The nation’s currency, the naira, is expected to remain stable this week even as analysts anticipate that the Central Bank of Nigeria (CBN) will relax the foreign exchange requirements for bureau de change (BDC).
The CBN last week gave a directive to BDCs to increase their capital base to N35 million and keep a caution fee of N35 million in a non-interest bearing account with the apex bank.
“We believe that the central bank will either lower the capital requirement and caution deposit or extend the deadline for compliance beyond the July 15, 2014 date stipulated in its directive”, analysts at Cowry Asset Management Limited have said.
Last week the CBN sold USD604.58 million (or N94.15 billion) to end users at its bi-weekly Retail Dutch Auction (RDAS) lower than USD642.34 million (or N100.05 billion) sold the preceding week. Consequently, the official Naira/USD rate closed steady at N155.73/$1. Meanwhile, the naira appreciated in all alternative market segments as local units of Royal Dutch Shell sold an undisclosed amount of dollars while Italy’s Eni selling about USD15 million. At the inter-bank market, the naira appreciated by 0.25% (or N0.40) to N162.65/$1. The local currency also rose at the bureau de change (BDC) and parallel markets by 0.60% (or N1.00) and 0.89% (or N1.50) to N166.00/$1 and N167.00/$, respectively.
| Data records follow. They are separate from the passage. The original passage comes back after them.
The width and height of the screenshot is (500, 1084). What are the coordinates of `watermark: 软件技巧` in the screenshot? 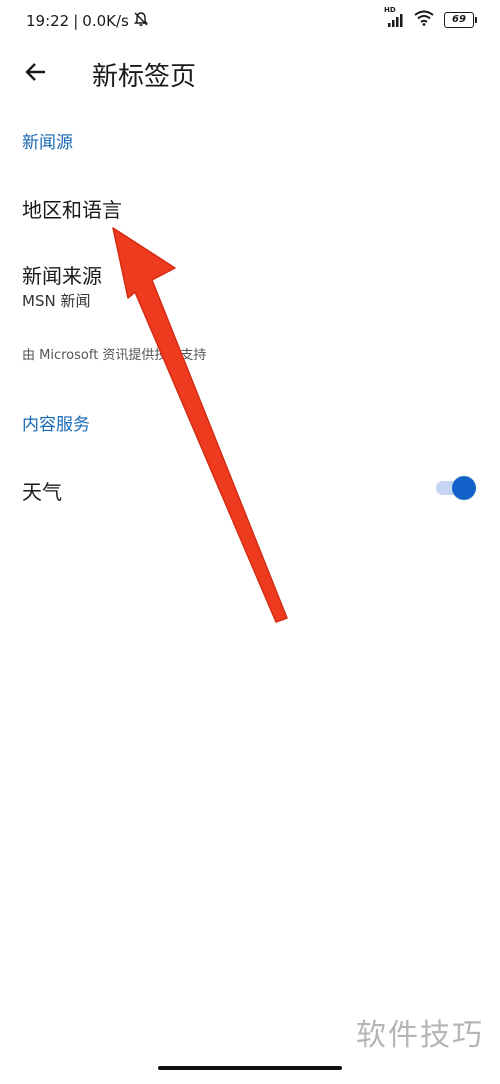 It's located at (420, 1036).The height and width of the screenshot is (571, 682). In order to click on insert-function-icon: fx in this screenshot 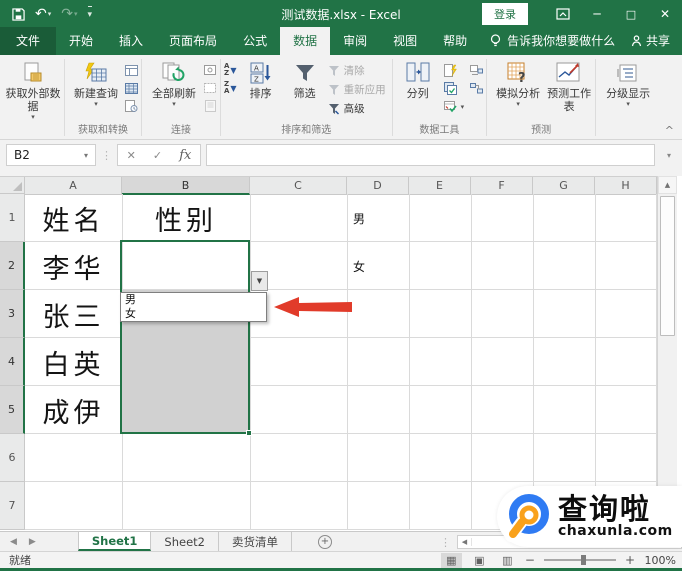, I will do `click(185, 156)`.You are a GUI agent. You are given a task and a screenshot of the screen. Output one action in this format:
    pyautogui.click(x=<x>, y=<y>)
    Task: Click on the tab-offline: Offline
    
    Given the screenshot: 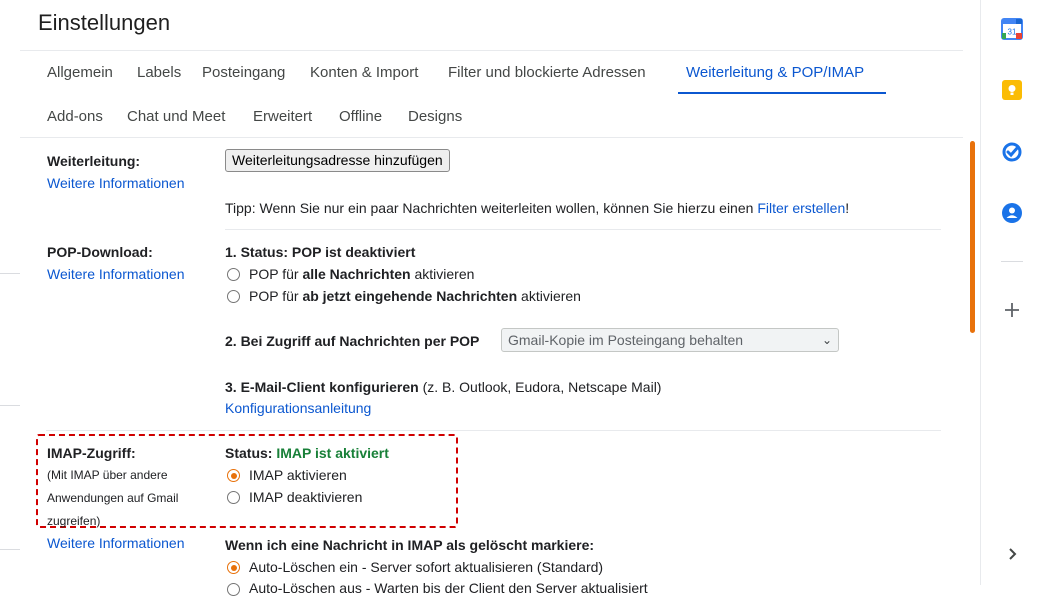 What is the action you would take?
    pyautogui.click(x=360, y=116)
    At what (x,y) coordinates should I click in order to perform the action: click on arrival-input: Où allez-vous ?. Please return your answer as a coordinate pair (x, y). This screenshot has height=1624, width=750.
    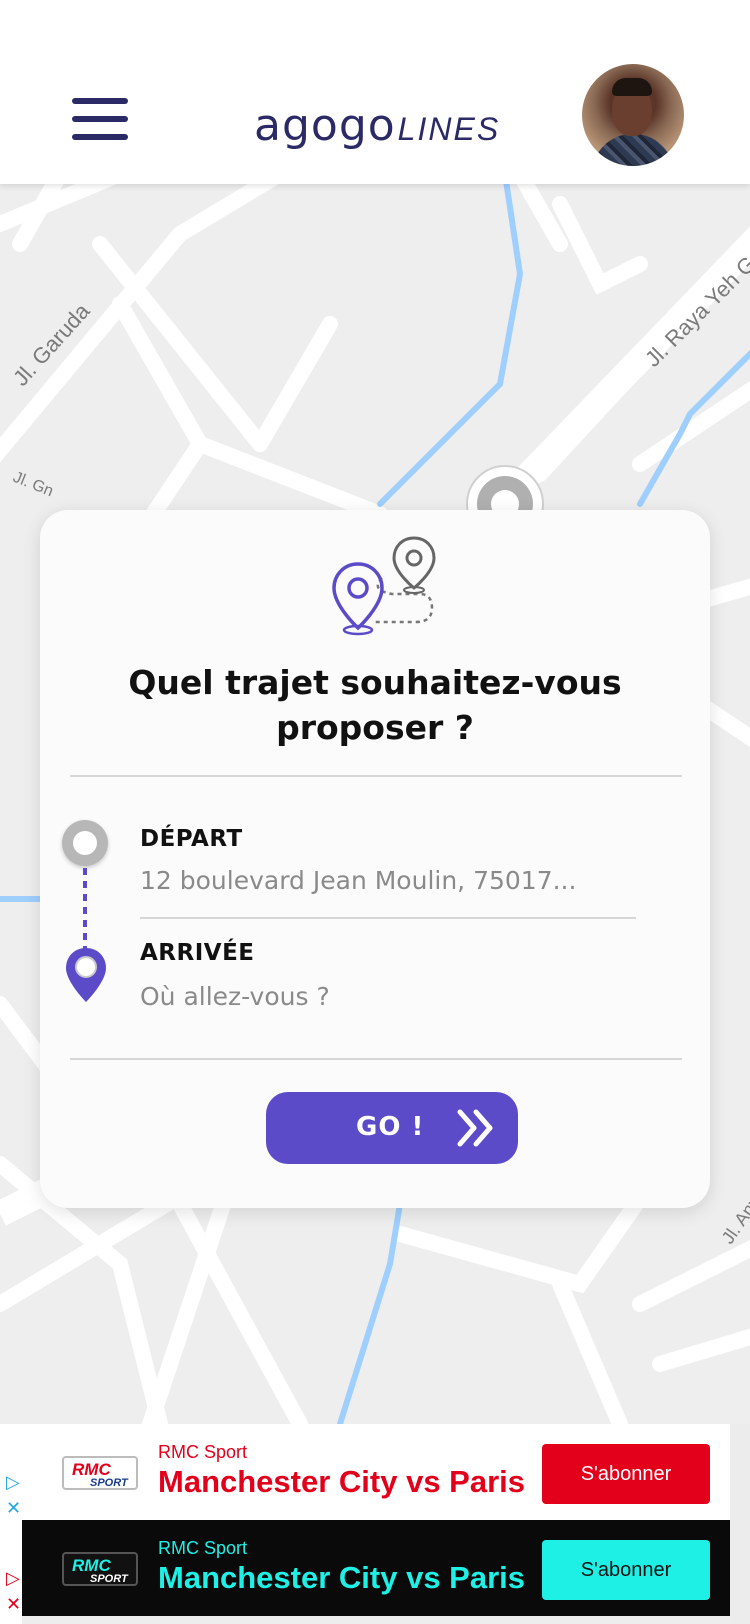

Also this week, inter-bank rates are expected to rise following absence of any major inflow amid outflows for forex purchases at the bi-weekly Retail Dutch Auction System (RDAS).
The CBN will this week auction treasury bills worth N70.56 billion via the primary market, viz: 91-day bills worth N20.16 billion; 182-day bills worth N50.40 billion; Also, treasury bills worth N70.56 billion will mature, viz: 91-day bills worth N20.16 billion; 182-day bills worth N50.14 billion.
Last week, the Nigerian Inter-Bank Offered Rates (NIBOR) increased for most placement tenors amid strained financial system liquidity. In line with expectations, the 1 month, 3 months and 6 months tenor rose to 12.35%, 13.43% and 14.39% (from 11.90%, 13.16% and 14.13%), respectively. However, the overnight tenor remained steady at 10.50%.
On the other hand, bond prices are expected to moderate (with corresponding increase in yields) atop profit taking activities and expected strain in financial system liquidity.
The Federal Government bonds last week traded at the over the counter market appreciated (and yields declined) for most maturities amid bargain hunting activities. The 20-year, 10.00% FGN July 2030 bond advanced by N4.40 (yield decreased to 12.19% from 12.94%). Also, the 10-year, 16.39% FGN January 2022 debt gained N1.55 (yield decreased to 11.77% from 12.05%); the 7-year, 16.00% FGN June 2019 instrument firmed by N0.20 (yield declined to 11.36% from 11.42%); the 5-year, 15.10% FGN April 2017 paper increased by N0.30 (yield decreased to 11.26% from 11.40%); while the 3-year, 13.05% FGN August 2016 bond appreciated by N0.30 (yield decreased to 11.21% from 11.32%).